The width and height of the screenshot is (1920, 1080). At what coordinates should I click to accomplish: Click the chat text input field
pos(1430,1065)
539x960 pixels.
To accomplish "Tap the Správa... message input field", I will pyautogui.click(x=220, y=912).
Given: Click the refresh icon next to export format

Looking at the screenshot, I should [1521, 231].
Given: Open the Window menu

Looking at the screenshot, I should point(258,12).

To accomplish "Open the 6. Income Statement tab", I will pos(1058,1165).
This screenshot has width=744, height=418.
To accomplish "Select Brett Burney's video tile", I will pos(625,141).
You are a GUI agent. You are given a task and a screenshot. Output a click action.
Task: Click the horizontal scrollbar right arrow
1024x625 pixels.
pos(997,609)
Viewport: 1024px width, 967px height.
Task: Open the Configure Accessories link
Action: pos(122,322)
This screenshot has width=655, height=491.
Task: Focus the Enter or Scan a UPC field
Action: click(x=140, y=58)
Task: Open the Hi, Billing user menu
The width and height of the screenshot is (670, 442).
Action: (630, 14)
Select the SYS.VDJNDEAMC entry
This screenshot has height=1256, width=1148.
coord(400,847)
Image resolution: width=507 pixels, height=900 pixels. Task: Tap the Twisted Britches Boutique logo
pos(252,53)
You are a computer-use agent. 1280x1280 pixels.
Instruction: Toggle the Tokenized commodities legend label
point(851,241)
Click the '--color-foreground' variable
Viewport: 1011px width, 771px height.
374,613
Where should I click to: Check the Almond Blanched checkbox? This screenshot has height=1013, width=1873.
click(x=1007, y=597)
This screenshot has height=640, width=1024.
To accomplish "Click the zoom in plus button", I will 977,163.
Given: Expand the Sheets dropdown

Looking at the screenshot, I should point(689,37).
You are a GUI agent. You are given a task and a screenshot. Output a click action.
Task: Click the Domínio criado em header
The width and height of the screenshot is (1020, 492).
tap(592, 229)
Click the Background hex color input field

-------------------------

SHORT PROBLEM:
Reproduce every one of the records above line for line, with no changes.

THE REPLY:
The width and height of the screenshot is (1920, 1080). At what coordinates should I click to accomplish: Click the chat text input field
pos(1430,1065)
539x960 pixels.
To accomplish "Tap the Správa... message input field", I will pyautogui.click(x=220, y=912).
Given: Click the refresh icon next to export format

Looking at the screenshot, I should [1521, 231].
Given: Open the Window menu

Looking at the screenshot, I should point(258,12).

To accomplish "Open the 6. Income Statement tab", I will pos(1058,1165).
This screenshot has width=744, height=418.
To accomplish "Select Brett Burney's video tile", I will pos(625,141).
You are a GUI agent. You are given a task and a screenshot. Output a click action.
Task: Click the horizontal scrollbar right arrow
1024x625 pixels.
pos(997,609)
Viewport: 1024px width, 967px height.
Task: Open the Configure Accessories link
Action: pos(122,322)
This screenshot has width=655, height=491.
Task: Focus the Enter or Scan a UPC field
Action: click(x=140, y=58)
Task: Open the Hi, Billing user menu
The width and height of the screenshot is (670, 442).
Action: (630, 14)
Select the SYS.VDJNDEAMC entry
This screenshot has height=1256, width=1148.
coord(400,847)
Image resolution: width=507 pixels, height=900 pixels. Task: Tap the Twisted Britches Boutique logo
pos(252,53)
You are a computer-use agent. 1280x1280 pixels.
Instruction: Toggle the Tokenized commodities legend label
point(851,241)
Click the '--color-foreground' variable
Viewport: 1011px width, 771px height.
374,613
Where should I click to: Check the Almond Blanched checkbox? This screenshot has height=1013, width=1873.
click(x=1007, y=597)
This screenshot has height=640, width=1024.
To accomplish "Click the zoom in plus button", I will 977,163.
Given: Expand the Sheets dropdown

Looking at the screenshot, I should point(689,37).
You are a GUI agent. You are given a task and a screenshot. Output a click action.
Task: Click the Domínio criado em header
The width and height of the screenshot is (1020, 492).
tap(592, 229)
Click the Background hex color input field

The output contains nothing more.